Me cuenta Laura que sus ingresos no pasan de los 120.000 pesos y que paga 80.000 de alquiler. “Mi casera me redujo el precio por mi situación. Creo que lo hace por pena, porque el hijo de ella se suicidó en esa casa hacía años, y paga por mí la factura del agua”. Me cuenta que, como no consigue trabajo, intenta invertir lo poco que tiene en medias y sahumerios para venderlos en la feria y por la calle. “No tenemos cama, dormimos en el piso en un colchón. Hace meses se rompió la puerta del horno y no la puedo reparar. Hay días que solo come mi hijo. Lo único que anhelo es trabajar; trabajar dignifica. Me siento una inservible. Pedir para comer… A veces me miran con lástima y es lo que más me duele”. 

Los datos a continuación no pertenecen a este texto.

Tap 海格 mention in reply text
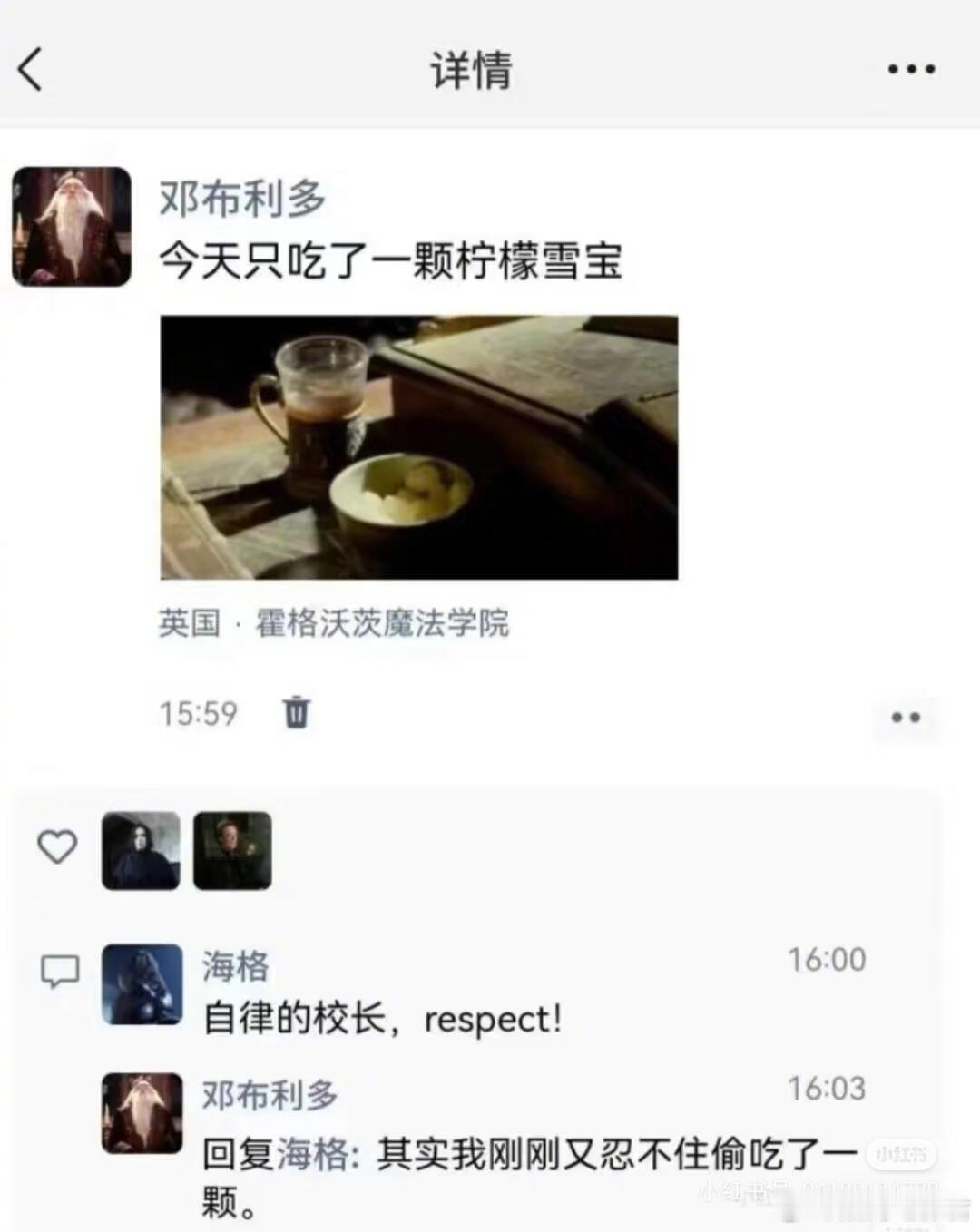Image resolution: width=980 pixels, height=1232 pixels. (x=312, y=1154)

Desde que Milei gobierna, el precio del kilo de pan se ha cuadruplicado. De 1.000 a 4.000 pesos. “La luz… de pagar tres o cinco mangos [3.000 o 5.000 pesos] a casi 30. El yogur que compro para mi niño, con Fernández estaba a 300 pesos, ahora anda por 1.500, imagínate vivir en esta inflación”. Argentina no es muy distinta al resto de países de latinoamérica en lo más idiosincrásico, y la miseria del cono sur está distribuida de manera homogénea; todos ellos han tenido gobiernos terribles y todos han tomado decisiones de las que se han arrepentido, muchas veces en tiempo récord. Odiar a Milei era un deber antes de que gobernase; arrepentirse de votarlo –y, llegado el caso, votarlo–, no es de extrañar: no sé qué decisión tomaría si viese a mi país descender a la agonía de las sombras peldaño a peldaño. Cuando uno no es pobre y empieza a serlo, está dispuesto a comprar cualquier alternativa. Laura no votó por Milei en las elecciones, ella ya era pobre antes de que la enésima oleada de pobreza asolase su país. No lo hizo en la primera vuelta y, desde luego, no pensó en hacerlo en el duelo final con Sergio Massa; la decisión de cambiar el rumbo de su país, de apostarlo todo a un arlequín oligofrénico no fue suya, sino del 55,69 por ciento de los votantes. Arrepentirse de las decisiones que uno toma es parte de la vida; arrepentirse de las de los demás, y encima, sufrir las consecuencias, es una putada.